June 27, 2008
Director Stakes Claim to Budding Film Empire in Phetchaburi
By Woranuj Maneerungsee, Bangkok Post, Thailand
Jun. 26--Toranong Studio, once touted as Asia's largest movie studio, was a mess. The heavy rain had just stopped and it was soaked everywhere and many of the tents were covered in mud or destroyed.
Toranong Srichua, a local war and erotic film director, had just treated his guests to a Brahmin ceremony and couldn't wait to clear the mess away by himself. He had to prepare another venue for his 57th birthday party.
Local officials from Phetchaburi province, as well as performers and press had been invited to witness progress at the site of his multi-billion-baht dream -- Toranong Studio in Petchaburi's Tha Yang district, 155 kilometres south of Bangkok.
Only 5 percent of the 1,500-rai plot surrounded by hills and bush have been cleared for indoor and outdoor studios. A lot work still has to be done to build up the three-billion-baht film site to Hollywood standards.
This is just the beginning of his dream, however. Ultimately, he hopes that the development will increase land prices in the area to as rival those near Khao Yai, and make it a resort for sophisticated Bangkok residents seeking a getaway.
"Hopefully, our studio will push up land prices here. Imagine if the prices jump to one million baht per rai. We own 35,000 rai in this area, and we almost reach the Kaeng Krachan dam.

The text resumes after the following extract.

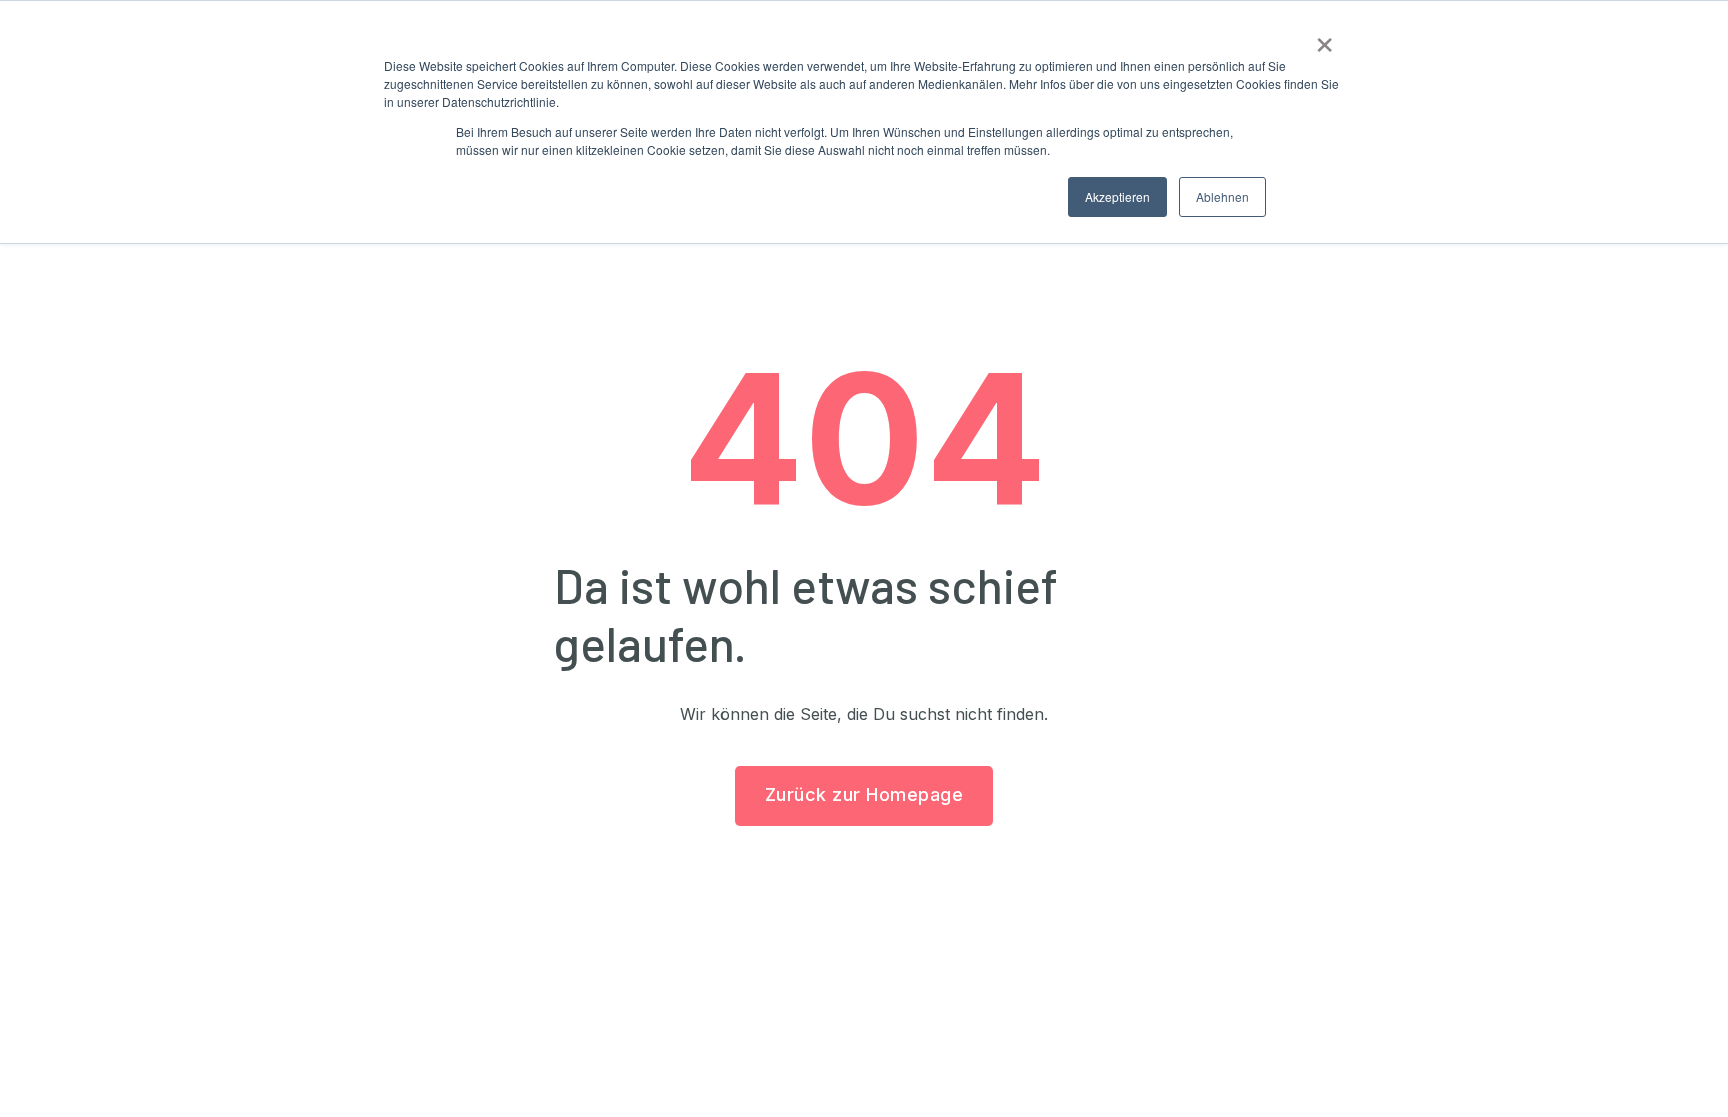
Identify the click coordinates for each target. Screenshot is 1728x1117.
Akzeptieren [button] (1117, 196)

You multiply 35,000 rai by one million baht -- we would not have to pay debts but could earn lucrative revenues," Mr Thanong said, referring to himself and his landlord-partner Olarn Assawarithikul.

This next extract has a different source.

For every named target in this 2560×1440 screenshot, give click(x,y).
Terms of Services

He said they had used the land and the project proposal as loan collateral to borrow three billion baht from local and international financial institutions.

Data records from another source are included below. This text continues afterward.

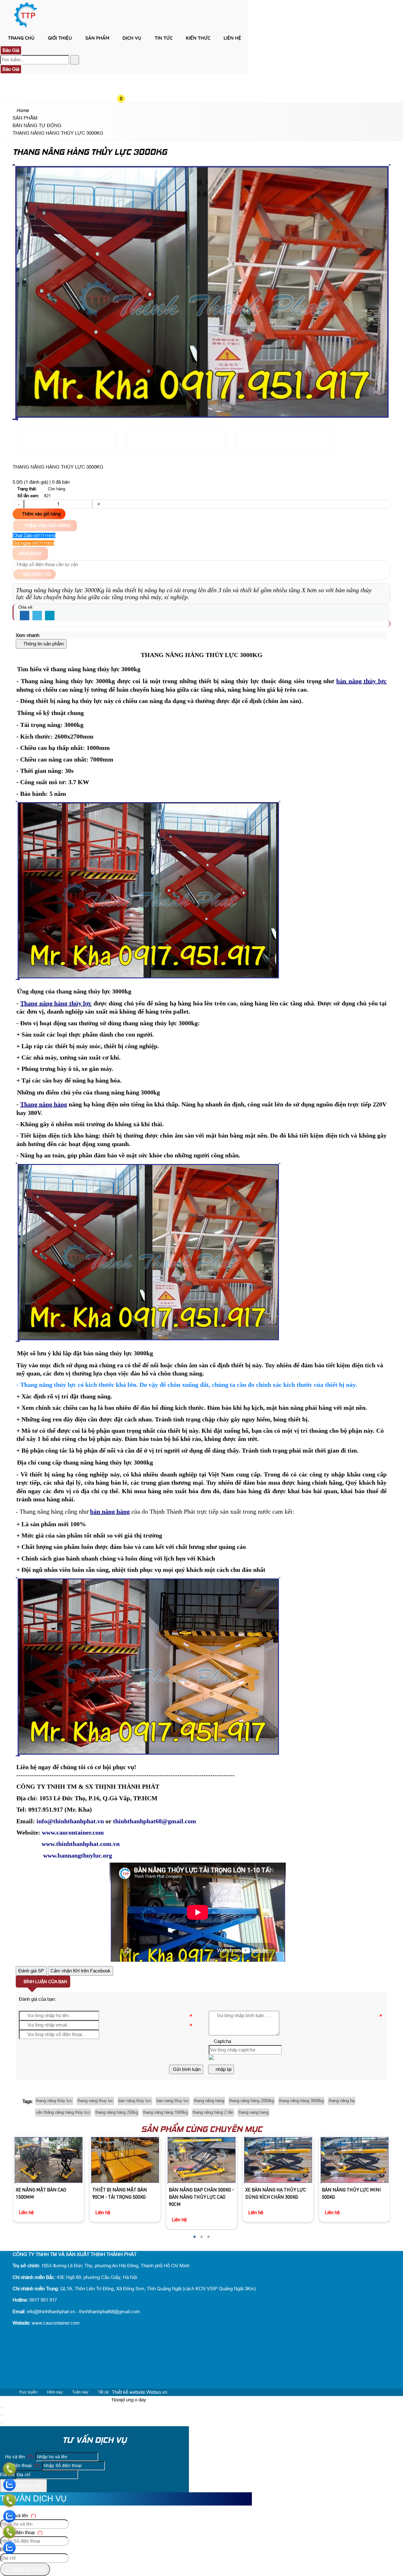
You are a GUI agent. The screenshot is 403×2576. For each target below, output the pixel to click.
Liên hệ (232, 38)
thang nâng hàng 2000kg (251, 2100)
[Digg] (49, 616)
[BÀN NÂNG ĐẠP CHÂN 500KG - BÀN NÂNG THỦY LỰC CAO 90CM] (125, 2160)
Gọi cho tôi (36, 574)
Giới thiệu (60, 38)
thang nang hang (253, 2112)
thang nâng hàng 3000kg (301, 2100)
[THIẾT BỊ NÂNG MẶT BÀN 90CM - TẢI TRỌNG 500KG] (48, 2160)
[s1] (25, 26)
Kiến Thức (198, 38)
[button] (126, 49)
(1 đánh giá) (36, 482)
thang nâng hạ (342, 2100)
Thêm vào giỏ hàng (41, 513)
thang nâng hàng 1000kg (165, 2112)
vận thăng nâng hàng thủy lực (63, 2112)
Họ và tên (18, 2456)
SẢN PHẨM (97, 38)
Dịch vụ (131, 38)
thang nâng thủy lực (54, 2100)
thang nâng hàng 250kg (116, 2112)
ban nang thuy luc (172, 2100)
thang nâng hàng (209, 2100)
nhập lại (222, 2069)
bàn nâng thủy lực (134, 2100)
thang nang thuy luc (95, 2100)
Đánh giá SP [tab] (31, 1970)
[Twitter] (37, 616)
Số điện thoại (21, 2465)
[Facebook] (24, 616)
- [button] (18, 504)
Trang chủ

More than a decade ago, Mr Toranong was a liberal, some say radical film director. But becoming a businessman has been a big change for the director, said one of his assistants.
Mr Toranong's megaproject is located in Tha Yang district, about 40 kilometres from the city, and caters to foreign filmmakers looking to shoot Asian themes. Elephants and horses will be available for them to film historical and epic movies. Eventually, he hopes the site will become a little town surrounded by nature.
"If a film maker brings in hundreds of staff, that means they need accommodation, food and places to entertain. We have to build these things up to serve them, including a hospital," he said.
Several foreign film producers have visited Toranong Studio.
The director has designed the set for the first film shot from the studio, 2022 Tsunami. A 15-metre-wide pond has been set up for undersea shots. Another pond contains wrecked boats to depict the ravages of a tidal wave.
Other films in the pipeline include Amphetamine War, based on the controversial and violent war on drugs waged by former prime minister Thaksin Shinawatra that killed about 3,000 people. The director is also planning Ha Gokor "Five Parties", a historical movie taking place during th reign of King Taksin.
Within three years, his studio Twentieth June Entertainment plans to produce about 10 films. He expects each film to generate sales of 100 million baht both at home and abroad.
"We project that our films will earn less than Sia Jieng's (Somsak Techaratanaprasert, CEO of Saha Mongkol Film). He can earn 600-700 million baht per film. But we hope our studio will add value to the land," he said.
Mr Toranong had been planning to build a film studio since his late 30s.
"When I was 37, nobody listened to me. Then I was radical. I have changed now. I have read thousands of books, learning thoughts of world-famous thinkers, but I think I know so little. Anyway, they listen to me now," he said.